▽

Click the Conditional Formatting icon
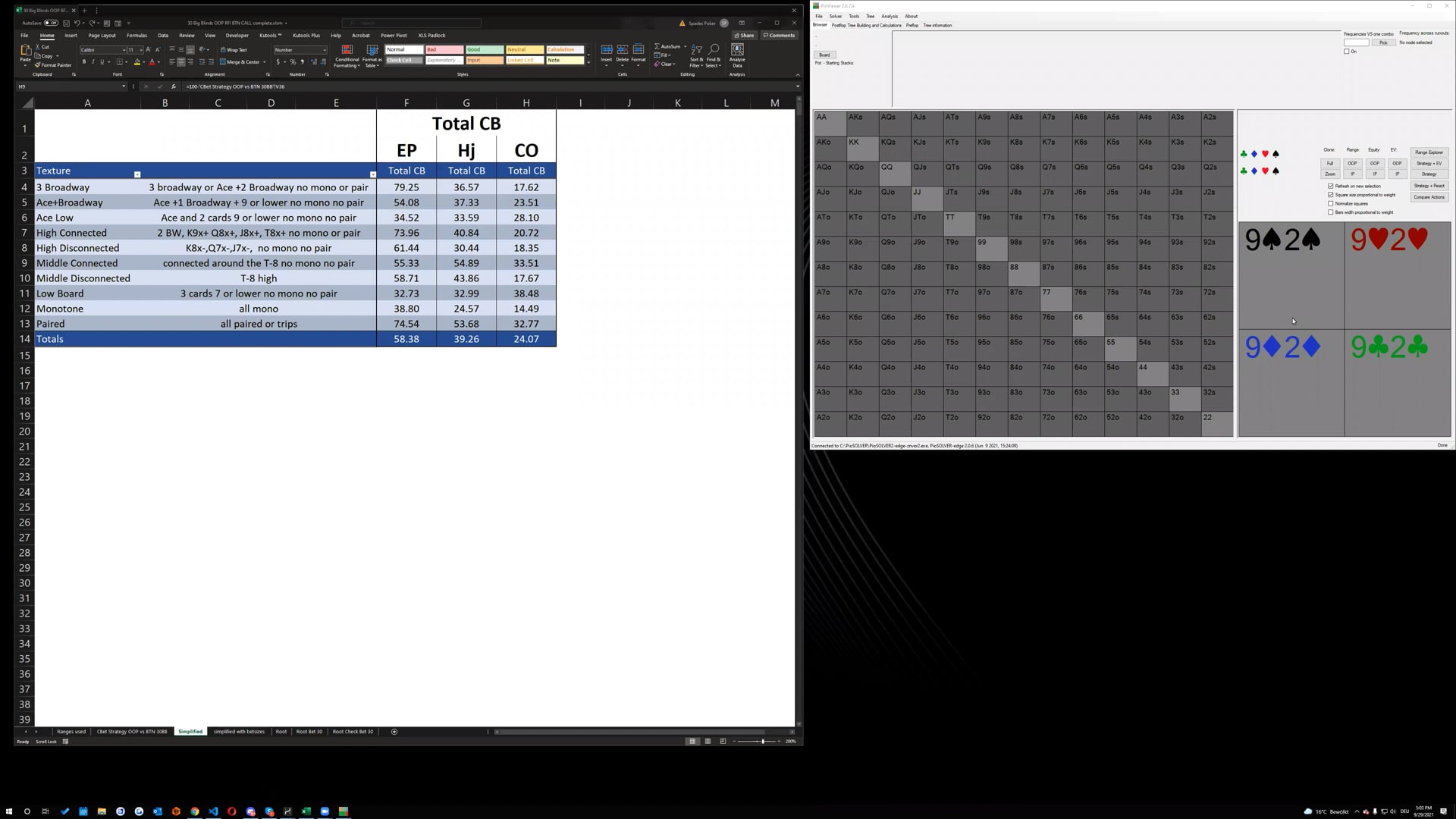This screenshot has height=819, width=1456. [347, 50]
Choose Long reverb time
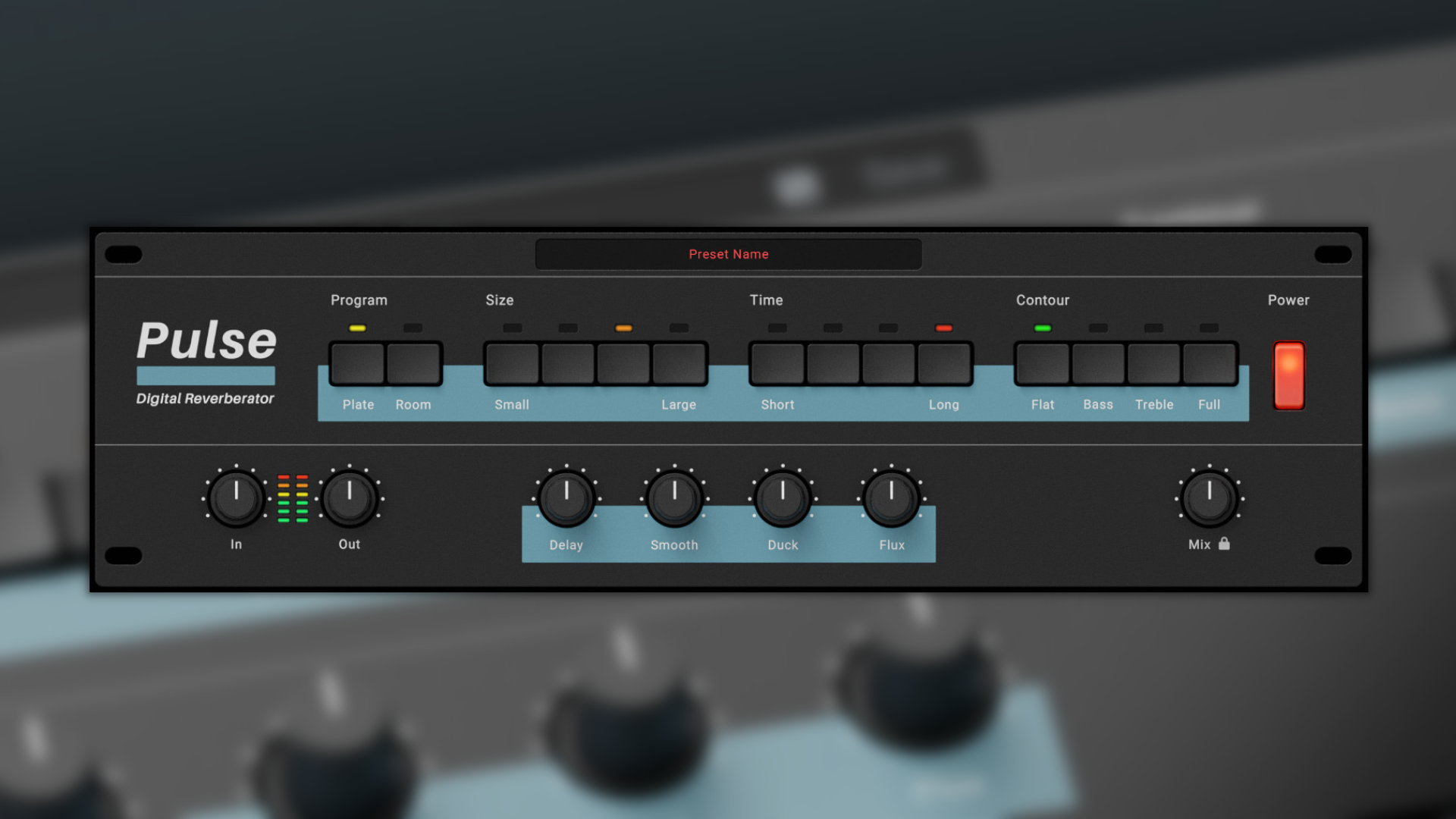Screen dimensions: 1456x819 [944, 364]
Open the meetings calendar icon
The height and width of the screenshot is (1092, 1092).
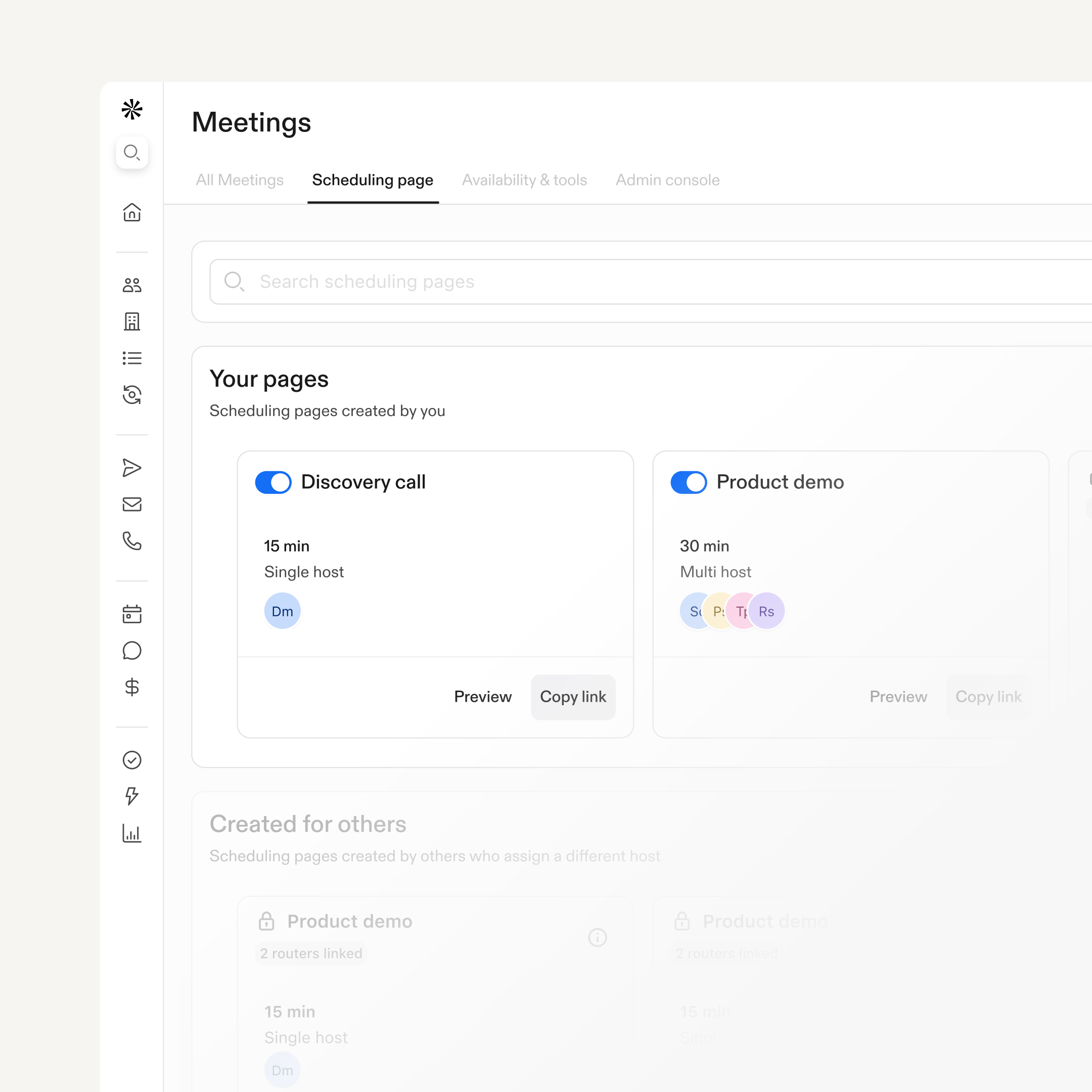point(131,614)
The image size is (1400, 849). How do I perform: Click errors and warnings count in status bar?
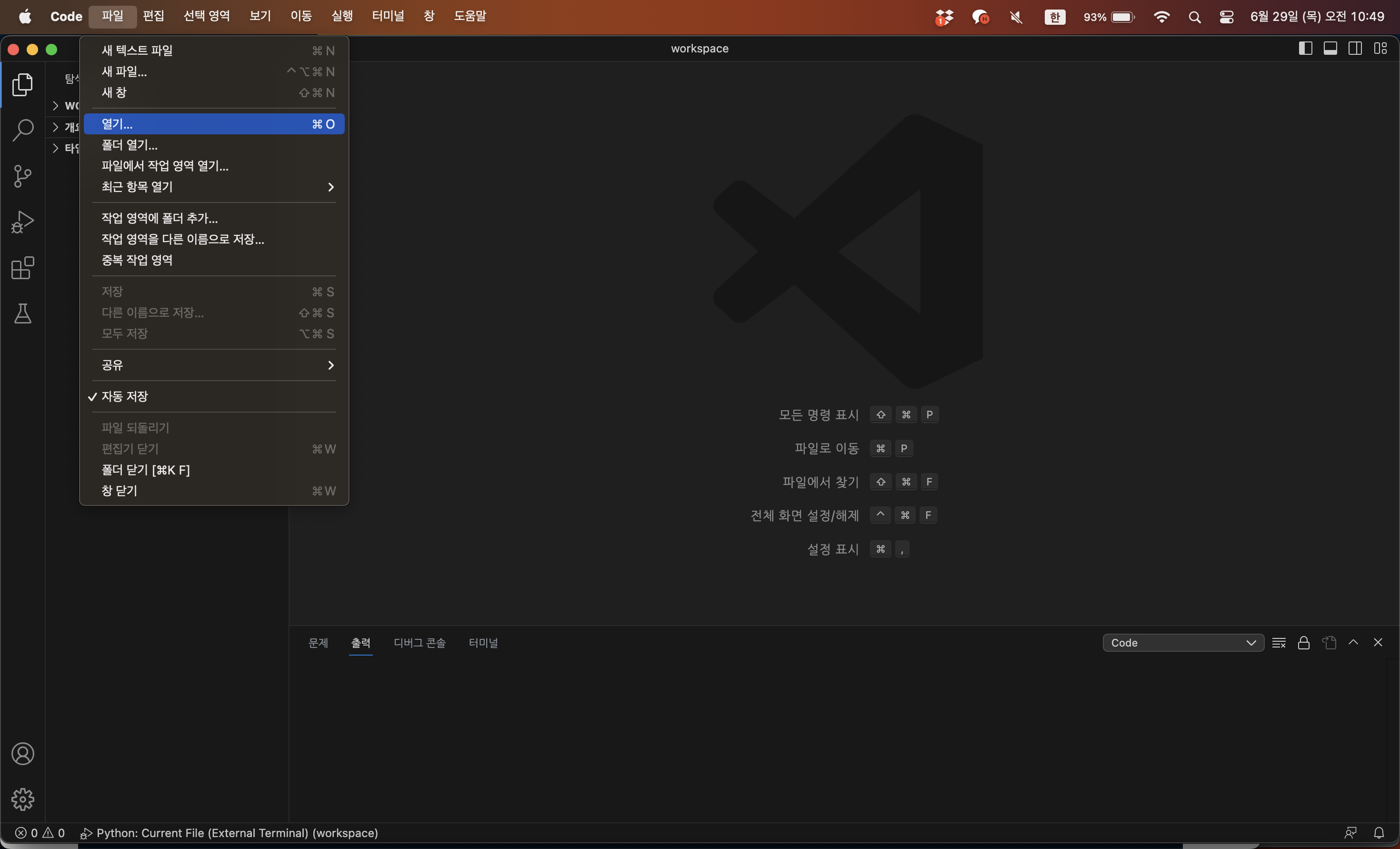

△

* _Exercise aim_: Everything from the line with "The height and" through the last line of the listing above is to be copied exactly, both ends included, except the pictures.

* _Task result_:
The height and width of the screenshot is (1092, 1092).
point(131,614)
The image size is (1400, 849). How do I perform: Click errors and warnings count in status bar?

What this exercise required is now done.